[Data records]
────────────────────

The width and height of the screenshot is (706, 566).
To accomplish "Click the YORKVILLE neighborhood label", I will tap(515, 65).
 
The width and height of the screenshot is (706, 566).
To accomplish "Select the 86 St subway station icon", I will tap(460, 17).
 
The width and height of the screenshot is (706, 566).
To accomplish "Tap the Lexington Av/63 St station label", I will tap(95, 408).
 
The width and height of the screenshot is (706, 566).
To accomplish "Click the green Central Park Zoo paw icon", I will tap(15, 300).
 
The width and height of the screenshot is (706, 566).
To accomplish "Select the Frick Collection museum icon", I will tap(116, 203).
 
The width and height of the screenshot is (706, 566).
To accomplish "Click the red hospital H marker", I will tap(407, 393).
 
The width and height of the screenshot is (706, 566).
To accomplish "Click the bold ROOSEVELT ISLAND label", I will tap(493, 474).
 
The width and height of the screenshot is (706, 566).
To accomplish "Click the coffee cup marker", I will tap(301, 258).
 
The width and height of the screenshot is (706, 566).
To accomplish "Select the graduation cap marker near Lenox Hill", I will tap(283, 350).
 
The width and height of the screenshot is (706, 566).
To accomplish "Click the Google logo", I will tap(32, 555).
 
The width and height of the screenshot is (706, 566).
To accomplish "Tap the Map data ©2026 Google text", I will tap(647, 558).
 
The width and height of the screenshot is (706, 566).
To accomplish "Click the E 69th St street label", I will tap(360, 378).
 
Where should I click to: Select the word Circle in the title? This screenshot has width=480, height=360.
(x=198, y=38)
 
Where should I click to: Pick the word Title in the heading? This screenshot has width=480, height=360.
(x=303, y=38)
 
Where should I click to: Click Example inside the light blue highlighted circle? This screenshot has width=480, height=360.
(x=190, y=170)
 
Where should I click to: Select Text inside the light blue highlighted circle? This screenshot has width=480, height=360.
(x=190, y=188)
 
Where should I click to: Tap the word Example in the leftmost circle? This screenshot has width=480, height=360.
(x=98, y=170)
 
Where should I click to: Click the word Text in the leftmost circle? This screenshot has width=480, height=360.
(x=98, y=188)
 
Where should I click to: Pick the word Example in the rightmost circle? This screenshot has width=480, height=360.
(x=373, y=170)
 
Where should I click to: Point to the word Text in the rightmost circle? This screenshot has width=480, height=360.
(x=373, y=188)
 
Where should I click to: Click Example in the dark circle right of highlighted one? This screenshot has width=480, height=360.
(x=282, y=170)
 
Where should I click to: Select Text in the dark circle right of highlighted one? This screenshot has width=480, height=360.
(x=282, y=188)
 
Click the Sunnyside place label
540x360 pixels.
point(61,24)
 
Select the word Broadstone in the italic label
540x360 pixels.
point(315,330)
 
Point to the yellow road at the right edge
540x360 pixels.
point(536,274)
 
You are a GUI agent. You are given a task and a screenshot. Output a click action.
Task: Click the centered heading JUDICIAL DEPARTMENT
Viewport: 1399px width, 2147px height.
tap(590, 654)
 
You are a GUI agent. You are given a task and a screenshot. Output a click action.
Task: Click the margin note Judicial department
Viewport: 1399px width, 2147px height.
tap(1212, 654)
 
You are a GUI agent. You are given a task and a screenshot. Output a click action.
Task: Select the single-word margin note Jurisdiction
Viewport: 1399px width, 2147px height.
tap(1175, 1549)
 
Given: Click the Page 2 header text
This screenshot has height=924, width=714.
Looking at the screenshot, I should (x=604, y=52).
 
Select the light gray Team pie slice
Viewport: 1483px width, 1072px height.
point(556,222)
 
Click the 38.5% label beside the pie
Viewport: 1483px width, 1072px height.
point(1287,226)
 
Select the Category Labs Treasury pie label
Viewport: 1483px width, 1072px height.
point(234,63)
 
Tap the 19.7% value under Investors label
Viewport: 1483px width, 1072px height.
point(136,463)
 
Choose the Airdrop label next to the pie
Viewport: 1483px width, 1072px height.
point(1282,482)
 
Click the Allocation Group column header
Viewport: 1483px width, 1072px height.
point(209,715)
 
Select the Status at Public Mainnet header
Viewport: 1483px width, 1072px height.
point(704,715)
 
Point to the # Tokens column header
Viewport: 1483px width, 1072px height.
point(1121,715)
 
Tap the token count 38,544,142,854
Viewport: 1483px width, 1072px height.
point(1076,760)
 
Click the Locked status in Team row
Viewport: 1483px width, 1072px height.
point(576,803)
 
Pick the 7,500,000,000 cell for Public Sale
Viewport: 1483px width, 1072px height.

────────────────────

GOAL » Could you reproduce all of the material above word for word, from the first line to the last?

RESPONSE »
The width and height of the screenshot is (706, 566).
To accomplish "Click the YORKVILLE neighborhood label", I will tap(515, 65).
 
The width and height of the screenshot is (706, 566).
To accomplish "Select the 86 St subway station icon", I will tap(460, 17).
 
The width and height of the screenshot is (706, 566).
To accomplish "Tap the Lexington Av/63 St station label", I will tap(95, 408).
 
The width and height of the screenshot is (706, 566).
To accomplish "Click the green Central Park Zoo paw icon", I will tap(15, 300).
 
The width and height of the screenshot is (706, 566).
To accomplish "Select the Frick Collection museum icon", I will tap(116, 203).
 
The width and height of the screenshot is (706, 566).
To accomplish "Click the red hospital H marker", I will tap(407, 393).
 
The width and height of the screenshot is (706, 566).
To accomplish "Click the bold ROOSEVELT ISLAND label", I will tap(493, 474).
 
The width and height of the screenshot is (706, 566).
To accomplish "Click the coffee cup marker", I will tap(301, 258).
 
The width and height of the screenshot is (706, 566).
To accomplish "Select the graduation cap marker near Lenox Hill", I will tap(283, 350).
 
The width and height of the screenshot is (706, 566).
To accomplish "Click the Google logo", I will tap(32, 555).
 
The width and height of the screenshot is (706, 566).
To accomplish "Tap the Map data ©2026 Google text", I will tap(647, 558).
 
The width and height of the screenshot is (706, 566).
To accomplish "Click the E 69th St street label", I will tap(360, 378).
 
Where should I click to: Select the word Circle in the title? This screenshot has width=480, height=360.
(x=198, y=38)
 
Where should I click to: Pick the word Title in the heading? This screenshot has width=480, height=360.
(x=303, y=38)
 
Where should I click to: Click Example inside the light blue highlighted circle? This screenshot has width=480, height=360.
(x=190, y=170)
 
Where should I click to: Select Text inside the light blue highlighted circle? This screenshot has width=480, height=360.
(x=190, y=188)
 
Where should I click to: Tap the word Example in the leftmost circle? This screenshot has width=480, height=360.
(x=98, y=170)
 
Where should I click to: Click the word Text in the leftmost circle? This screenshot has width=480, height=360.
(x=98, y=188)
 
Where should I click to: Pick the word Example in the rightmost circle? This screenshot has width=480, height=360.
(x=373, y=170)
 
Where should I click to: Point to the word Text in the rightmost circle? This screenshot has width=480, height=360.
(x=373, y=188)
 
Where should I click to: Click Example in the dark circle right of highlighted one? This screenshot has width=480, height=360.
(x=282, y=170)
 
Where should I click to: Select Text in the dark circle right of highlighted one? This screenshot has width=480, height=360.
(x=282, y=188)
 
Click the Sunnyside place label
540x360 pixels.
point(61,24)
 
Select the word Broadstone in the italic label
540x360 pixels.
point(315,330)
 
Point to the yellow road at the right edge
540x360 pixels.
point(536,274)
 
You are a GUI agent. You are given a task and a screenshot. Output a click action.
Task: Click the centered heading JUDICIAL DEPARTMENT
Viewport: 1399px width, 2147px height.
tap(590, 654)
 
You are a GUI agent. You are given a task and a screenshot. Output a click action.
Task: Click the margin note Judicial department
Viewport: 1399px width, 2147px height.
tap(1212, 654)
 
You are a GUI agent. You are given a task and a screenshot. Output a click action.
Task: Select the single-word margin note Jurisdiction
Viewport: 1399px width, 2147px height.
tap(1175, 1549)
 
Given: Click the Page 2 header text
This screenshot has height=924, width=714.
Looking at the screenshot, I should (x=604, y=52).
 
Select the light gray Team pie slice
Viewport: 1483px width, 1072px height.
point(556,222)
 
Click the 38.5% label beside the pie
Viewport: 1483px width, 1072px height.
point(1287,226)
 
Select the Category Labs Treasury pie label
Viewport: 1483px width, 1072px height.
point(234,63)
 
Tap the 19.7% value under Investors label
Viewport: 1483px width, 1072px height.
point(136,463)
 
Choose the Airdrop label next to the pie
Viewport: 1483px width, 1072px height.
point(1282,482)
 
Click the Allocation Group column header
Viewport: 1483px width, 1072px height.
point(209,715)
 
Select the Status at Public Mainnet header
Viewport: 1483px width, 1072px height.
point(704,715)
 
Point to the # Tokens column header
Viewport: 1483px width, 1072px height.
point(1121,715)
 
Tap the token count 38,544,142,854
Viewport: 1483px width, 1072px height.
point(1076,760)
 
Click the Locked status in Team row
Viewport: 1483px width, 1072px height.
point(576,803)
 
Pick the 7,500,000,000 cell for Public Sale
Viewport: 1483px width, 1072px height.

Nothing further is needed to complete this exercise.